YOUR INSTRUCTIONS:
Below is a listing. Set down exactly the lines from the one containing "Task: Add a new module with the plus icon" through the one containing "Given: Set logo alignment to Right", both ends included, and leave out the rest.

------------------------------------------------------------

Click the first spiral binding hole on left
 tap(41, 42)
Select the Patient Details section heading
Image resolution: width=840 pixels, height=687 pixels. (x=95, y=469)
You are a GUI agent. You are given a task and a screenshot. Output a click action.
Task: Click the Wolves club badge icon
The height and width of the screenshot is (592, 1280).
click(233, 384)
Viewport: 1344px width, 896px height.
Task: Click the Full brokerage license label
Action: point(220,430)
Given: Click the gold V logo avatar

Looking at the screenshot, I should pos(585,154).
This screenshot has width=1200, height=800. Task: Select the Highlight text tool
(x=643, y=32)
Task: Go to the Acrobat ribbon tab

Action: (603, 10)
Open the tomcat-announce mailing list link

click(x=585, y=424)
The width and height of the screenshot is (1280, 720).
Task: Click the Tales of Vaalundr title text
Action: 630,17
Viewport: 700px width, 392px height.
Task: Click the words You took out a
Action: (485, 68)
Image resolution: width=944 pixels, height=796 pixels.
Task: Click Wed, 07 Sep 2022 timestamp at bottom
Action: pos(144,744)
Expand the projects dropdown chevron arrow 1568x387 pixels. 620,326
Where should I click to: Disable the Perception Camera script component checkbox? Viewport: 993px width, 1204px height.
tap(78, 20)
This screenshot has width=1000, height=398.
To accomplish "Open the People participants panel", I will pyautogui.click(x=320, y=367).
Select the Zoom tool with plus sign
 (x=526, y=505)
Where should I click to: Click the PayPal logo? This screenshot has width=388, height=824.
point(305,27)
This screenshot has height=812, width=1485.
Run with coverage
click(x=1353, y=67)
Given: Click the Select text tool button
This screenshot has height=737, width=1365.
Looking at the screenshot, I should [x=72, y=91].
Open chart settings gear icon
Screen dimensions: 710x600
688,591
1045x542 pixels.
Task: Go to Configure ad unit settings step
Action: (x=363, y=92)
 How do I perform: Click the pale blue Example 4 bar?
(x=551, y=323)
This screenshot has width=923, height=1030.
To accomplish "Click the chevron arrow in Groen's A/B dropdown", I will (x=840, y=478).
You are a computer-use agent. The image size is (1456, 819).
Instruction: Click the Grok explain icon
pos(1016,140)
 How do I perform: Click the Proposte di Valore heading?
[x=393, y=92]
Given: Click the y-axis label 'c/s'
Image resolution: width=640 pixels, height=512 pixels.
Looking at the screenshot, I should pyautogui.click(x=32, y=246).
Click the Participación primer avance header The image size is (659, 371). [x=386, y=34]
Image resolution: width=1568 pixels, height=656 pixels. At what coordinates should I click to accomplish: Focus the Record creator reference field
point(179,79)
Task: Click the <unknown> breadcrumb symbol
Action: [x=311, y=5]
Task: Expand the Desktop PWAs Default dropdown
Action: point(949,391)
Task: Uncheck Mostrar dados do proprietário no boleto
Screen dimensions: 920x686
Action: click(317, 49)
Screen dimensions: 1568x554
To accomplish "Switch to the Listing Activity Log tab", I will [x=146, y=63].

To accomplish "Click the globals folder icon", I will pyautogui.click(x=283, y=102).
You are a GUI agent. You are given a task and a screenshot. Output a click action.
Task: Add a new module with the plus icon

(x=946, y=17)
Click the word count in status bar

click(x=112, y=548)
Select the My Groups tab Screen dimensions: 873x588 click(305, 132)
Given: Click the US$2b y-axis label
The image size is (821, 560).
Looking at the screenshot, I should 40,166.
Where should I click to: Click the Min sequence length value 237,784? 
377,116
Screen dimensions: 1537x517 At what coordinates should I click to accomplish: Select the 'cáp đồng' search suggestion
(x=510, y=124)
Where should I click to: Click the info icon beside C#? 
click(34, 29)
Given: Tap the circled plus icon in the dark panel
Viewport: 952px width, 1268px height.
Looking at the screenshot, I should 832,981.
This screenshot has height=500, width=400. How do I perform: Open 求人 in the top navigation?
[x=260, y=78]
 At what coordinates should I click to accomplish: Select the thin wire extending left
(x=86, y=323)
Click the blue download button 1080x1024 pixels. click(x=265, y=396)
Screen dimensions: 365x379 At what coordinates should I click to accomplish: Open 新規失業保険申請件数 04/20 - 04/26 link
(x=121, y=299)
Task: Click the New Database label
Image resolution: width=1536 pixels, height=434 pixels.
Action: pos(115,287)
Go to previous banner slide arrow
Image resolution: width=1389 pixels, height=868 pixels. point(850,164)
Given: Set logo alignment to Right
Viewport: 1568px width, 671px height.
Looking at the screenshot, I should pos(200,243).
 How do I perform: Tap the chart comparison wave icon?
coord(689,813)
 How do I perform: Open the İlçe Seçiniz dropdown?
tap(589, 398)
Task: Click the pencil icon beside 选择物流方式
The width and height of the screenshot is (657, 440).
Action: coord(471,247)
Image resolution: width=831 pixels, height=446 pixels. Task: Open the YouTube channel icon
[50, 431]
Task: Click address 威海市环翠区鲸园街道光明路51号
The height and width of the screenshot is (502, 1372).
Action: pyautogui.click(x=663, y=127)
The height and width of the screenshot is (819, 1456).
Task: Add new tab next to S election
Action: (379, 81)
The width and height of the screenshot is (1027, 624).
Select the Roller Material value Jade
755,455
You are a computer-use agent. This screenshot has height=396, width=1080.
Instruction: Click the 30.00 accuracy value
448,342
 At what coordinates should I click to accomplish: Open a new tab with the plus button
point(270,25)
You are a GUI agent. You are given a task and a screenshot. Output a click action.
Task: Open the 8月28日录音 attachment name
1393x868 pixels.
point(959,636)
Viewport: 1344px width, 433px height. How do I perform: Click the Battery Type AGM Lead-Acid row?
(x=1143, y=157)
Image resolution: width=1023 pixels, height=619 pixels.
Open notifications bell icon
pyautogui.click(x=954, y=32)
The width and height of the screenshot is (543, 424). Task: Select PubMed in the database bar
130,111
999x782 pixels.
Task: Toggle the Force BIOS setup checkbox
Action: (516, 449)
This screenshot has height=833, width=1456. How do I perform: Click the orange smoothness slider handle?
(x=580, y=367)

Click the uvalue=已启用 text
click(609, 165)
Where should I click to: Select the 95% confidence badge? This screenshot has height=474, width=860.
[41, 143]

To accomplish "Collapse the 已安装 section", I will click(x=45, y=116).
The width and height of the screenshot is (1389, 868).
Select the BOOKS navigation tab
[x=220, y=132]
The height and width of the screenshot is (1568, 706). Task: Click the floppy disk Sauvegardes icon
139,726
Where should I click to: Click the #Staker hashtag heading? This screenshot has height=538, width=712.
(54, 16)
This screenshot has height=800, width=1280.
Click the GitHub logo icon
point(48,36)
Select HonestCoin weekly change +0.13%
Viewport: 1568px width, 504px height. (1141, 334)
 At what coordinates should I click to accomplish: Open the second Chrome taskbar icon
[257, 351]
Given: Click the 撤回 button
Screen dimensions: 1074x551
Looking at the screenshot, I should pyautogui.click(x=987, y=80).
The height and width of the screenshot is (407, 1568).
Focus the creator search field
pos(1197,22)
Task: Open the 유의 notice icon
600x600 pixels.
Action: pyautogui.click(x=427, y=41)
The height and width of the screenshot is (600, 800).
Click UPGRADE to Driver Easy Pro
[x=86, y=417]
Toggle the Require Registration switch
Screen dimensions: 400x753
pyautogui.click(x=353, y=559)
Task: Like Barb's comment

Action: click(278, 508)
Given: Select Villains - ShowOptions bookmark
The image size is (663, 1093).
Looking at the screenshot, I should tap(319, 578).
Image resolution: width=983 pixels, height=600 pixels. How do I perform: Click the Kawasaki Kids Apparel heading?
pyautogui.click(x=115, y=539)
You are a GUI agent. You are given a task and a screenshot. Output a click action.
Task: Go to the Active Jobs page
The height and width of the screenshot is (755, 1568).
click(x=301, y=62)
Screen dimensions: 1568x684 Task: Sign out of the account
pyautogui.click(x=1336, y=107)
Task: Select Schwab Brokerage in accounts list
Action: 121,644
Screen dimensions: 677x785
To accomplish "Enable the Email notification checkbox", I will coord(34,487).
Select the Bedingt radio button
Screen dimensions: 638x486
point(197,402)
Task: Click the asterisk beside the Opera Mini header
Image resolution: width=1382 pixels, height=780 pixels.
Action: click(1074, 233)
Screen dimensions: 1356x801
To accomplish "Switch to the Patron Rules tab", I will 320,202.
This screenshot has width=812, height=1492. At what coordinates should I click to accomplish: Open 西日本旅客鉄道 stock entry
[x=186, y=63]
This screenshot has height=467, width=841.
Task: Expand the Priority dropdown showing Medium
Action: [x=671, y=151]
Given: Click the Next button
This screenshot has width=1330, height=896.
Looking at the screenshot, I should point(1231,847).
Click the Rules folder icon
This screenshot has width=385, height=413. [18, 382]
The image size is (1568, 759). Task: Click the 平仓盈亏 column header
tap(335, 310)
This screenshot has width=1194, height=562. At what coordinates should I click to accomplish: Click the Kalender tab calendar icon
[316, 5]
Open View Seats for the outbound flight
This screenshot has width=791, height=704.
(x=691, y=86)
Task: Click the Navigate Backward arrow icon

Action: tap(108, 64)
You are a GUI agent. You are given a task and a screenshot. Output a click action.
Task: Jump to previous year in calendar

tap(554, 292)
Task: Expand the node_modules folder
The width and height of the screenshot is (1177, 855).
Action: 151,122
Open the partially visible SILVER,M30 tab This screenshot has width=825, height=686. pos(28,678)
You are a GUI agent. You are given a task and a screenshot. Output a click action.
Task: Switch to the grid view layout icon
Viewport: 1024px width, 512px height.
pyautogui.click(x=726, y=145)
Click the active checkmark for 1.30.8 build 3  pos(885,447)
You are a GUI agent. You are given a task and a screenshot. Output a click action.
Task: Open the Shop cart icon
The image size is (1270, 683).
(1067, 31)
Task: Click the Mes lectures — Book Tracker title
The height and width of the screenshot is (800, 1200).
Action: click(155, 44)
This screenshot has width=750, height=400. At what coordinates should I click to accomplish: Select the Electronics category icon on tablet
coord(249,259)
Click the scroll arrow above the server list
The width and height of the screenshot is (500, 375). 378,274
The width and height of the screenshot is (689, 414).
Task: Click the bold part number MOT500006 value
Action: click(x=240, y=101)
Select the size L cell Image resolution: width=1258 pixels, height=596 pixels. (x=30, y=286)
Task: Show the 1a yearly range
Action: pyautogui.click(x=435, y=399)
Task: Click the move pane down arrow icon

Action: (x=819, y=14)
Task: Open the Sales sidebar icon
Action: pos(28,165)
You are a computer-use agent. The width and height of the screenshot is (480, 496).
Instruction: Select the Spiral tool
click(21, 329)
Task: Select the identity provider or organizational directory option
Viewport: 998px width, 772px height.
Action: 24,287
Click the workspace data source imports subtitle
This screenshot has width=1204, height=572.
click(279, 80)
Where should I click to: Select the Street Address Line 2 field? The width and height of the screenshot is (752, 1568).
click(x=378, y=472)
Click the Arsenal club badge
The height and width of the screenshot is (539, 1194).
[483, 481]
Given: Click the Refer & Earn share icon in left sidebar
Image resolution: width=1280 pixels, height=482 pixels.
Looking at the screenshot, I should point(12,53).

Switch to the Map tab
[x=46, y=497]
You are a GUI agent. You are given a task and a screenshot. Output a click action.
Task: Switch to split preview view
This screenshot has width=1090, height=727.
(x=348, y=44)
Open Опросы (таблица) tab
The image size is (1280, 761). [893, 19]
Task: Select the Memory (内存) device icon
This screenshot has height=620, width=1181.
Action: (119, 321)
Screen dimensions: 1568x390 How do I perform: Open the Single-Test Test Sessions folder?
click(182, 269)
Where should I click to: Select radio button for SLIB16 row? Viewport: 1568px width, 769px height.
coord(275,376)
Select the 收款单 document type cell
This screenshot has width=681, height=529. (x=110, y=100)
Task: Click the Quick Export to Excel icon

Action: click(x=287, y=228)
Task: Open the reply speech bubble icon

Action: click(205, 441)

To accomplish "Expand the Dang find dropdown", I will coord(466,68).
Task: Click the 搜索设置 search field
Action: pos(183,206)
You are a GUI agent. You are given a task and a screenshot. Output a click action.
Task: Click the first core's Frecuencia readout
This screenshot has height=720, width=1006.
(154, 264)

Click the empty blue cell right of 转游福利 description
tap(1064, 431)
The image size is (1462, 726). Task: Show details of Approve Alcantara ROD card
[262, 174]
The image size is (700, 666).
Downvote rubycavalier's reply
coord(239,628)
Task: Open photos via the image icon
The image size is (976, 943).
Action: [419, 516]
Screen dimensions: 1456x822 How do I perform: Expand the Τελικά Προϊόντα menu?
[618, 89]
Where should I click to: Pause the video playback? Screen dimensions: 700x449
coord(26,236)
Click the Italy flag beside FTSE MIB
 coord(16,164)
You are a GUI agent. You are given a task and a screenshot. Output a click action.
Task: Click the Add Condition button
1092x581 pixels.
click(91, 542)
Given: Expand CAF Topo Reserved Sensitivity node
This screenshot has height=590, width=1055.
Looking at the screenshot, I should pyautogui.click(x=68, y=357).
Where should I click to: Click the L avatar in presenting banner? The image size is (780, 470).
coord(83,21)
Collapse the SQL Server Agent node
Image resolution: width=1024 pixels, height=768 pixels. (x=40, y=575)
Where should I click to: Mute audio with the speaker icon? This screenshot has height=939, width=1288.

------------------------------------------------------------

WRITTEN RESPONSE:
Task: Add a new module with the plus icon

(x=946, y=17)
Click the word count in status bar

click(x=112, y=548)
Select the My Groups tab Screen dimensions: 873x588 click(305, 132)
Given: Click the US$2b y-axis label
The image size is (821, 560).
Looking at the screenshot, I should 40,166.
Where should I click to: Click the Min sequence length value 237,784? 
377,116
Screen dimensions: 1537x517 At what coordinates should I click to accomplish: Select the 'cáp đồng' search suggestion
(x=510, y=124)
Where should I click to: Click the info icon beside C#? 
click(34, 29)
Given: Tap the circled plus icon in the dark panel
Viewport: 952px width, 1268px height.
Looking at the screenshot, I should 832,981.
This screenshot has height=500, width=400. How do I perform: Open 求人 in the top navigation?
[x=260, y=78]
 At what coordinates should I click to accomplish: Select the thin wire extending left
(x=86, y=323)
Click the blue download button 1080x1024 pixels. click(x=265, y=396)
Screen dimensions: 365x379 At what coordinates should I click to accomplish: Open 新規失業保険申請件数 04/20 - 04/26 link
(x=121, y=299)
Task: Click the New Database label
Image resolution: width=1536 pixels, height=434 pixels.
Action: pos(115,287)
Go to previous banner slide arrow
Image resolution: width=1389 pixels, height=868 pixels. point(850,164)
Given: Set logo alignment to Right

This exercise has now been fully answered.